OBJECTIVE: Name every Python package that the Anovos on Azure Databricks guide says must be installed before you can create a wheel file.

----- EXCERPT

Setting up Anovos on Azure Databricks

Azure Databricks is a hosted version of Apache Spark on Microsoft Azure. It is a convenient way to handle big data workloads of Spark without having to set up and maintain your own cluster.

To learn more about Azure Databricks, have a look at the official documentation or the following introductory tutorials:

Currently, Anovos supports two ways of running workflows on Azure Databricks:

Processing datasets stored directly on DBFS
Processing datasets stored on Azure Blob Storage

Generally, we recommend the first option, as it requires slightly less configuration. However, if you're already storing your datasets on Azure Blob Storage, mounting the respective containers to DBFS allows you to directly process them with Anovos.

1. Anovos on Azure Databricks using DBFS

The following steps are required for running Anovos workloads on Azure Databricks that process datasets stored on DBFS.

Step 1.1: Installing Anovos on Azure Databricks

To make Anovos available on Azure Databricks, you need to provide access to the Anovos Python package.

The easiest way is to point Azure Databricks to the current release of Anovos on the Python Package Index (PyPI). (This is where pip install anovos goes to fetch Anovos when installing from the terminal.) This has the advantage that you will get a well-tested and stable version of Anovos. We recommend this option. If you choose this option then you can directly go to Step 2.

But if you need to make custom modifications to Anovos or need access to new features or bugfixes that have not been released yet, you can choose any of the options below. (We will configure Azure Databricks to retrieve the correct Anovos Python package as part of Step 4.)

Alternative: Manually uploading a wheel file

Instead of pointing Azure Databricks to the Python Package Index (PyPI), you can make Anovos available by downloading the respective wheel file from PyPI yourself and manually uploading it to Azure Databricks.

You'll find the link to the latest wheel file on the "Download files" tab, it's the file with the extension .whl (for example: anovos-1.0.1-py3-none-any.whl). If you'd like to use an older version, you can navigate to the respective version in the release history and access the "Download files" tab from there.

Download the Anovos wheel file to your local machine and move on to Step 2.

Alternative: Use a development version of Anovos

If you would like to try the latest version of Anovos on Azure Databricks (or would like to make custom modifications to the library), you can also create a wheel file yourself.

First, clone the Anovos GitHub repository to your local machine:

git clone --depth 1 <https://github.com/anovos/anovos.git>

💡 Using the --branch flag allows you to select a specific release of Anovos. For example, adding --branch v1.0.1 will give you the state of the 1.0.1 release. If you omit the flag, you will get the latest development version of Anovos, which might not be fully functional or exhibit unexpected behavior.

After cloning, go to the anovos directory that was automatically created in the process and execute the following command to clean and prepare the environment:

make clean

It is a good practice to always run this command prior to generating a wheel file or another kind of build artifact.

💡 To be able to create a wheel file, wheel, build, and setuptools need to be installed in the current Python environment. You can do so by running pip install build wheel setuptools.

Then, to create the wheel file, run the following command directly inside the anovos folder:

python -m build --wheel --outdir dist/ .

----------
----- DATA SEGMENT

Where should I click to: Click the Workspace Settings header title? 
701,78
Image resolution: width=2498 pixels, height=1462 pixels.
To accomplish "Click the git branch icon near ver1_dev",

----------

RESULT BELOW: wheel, build, setuptools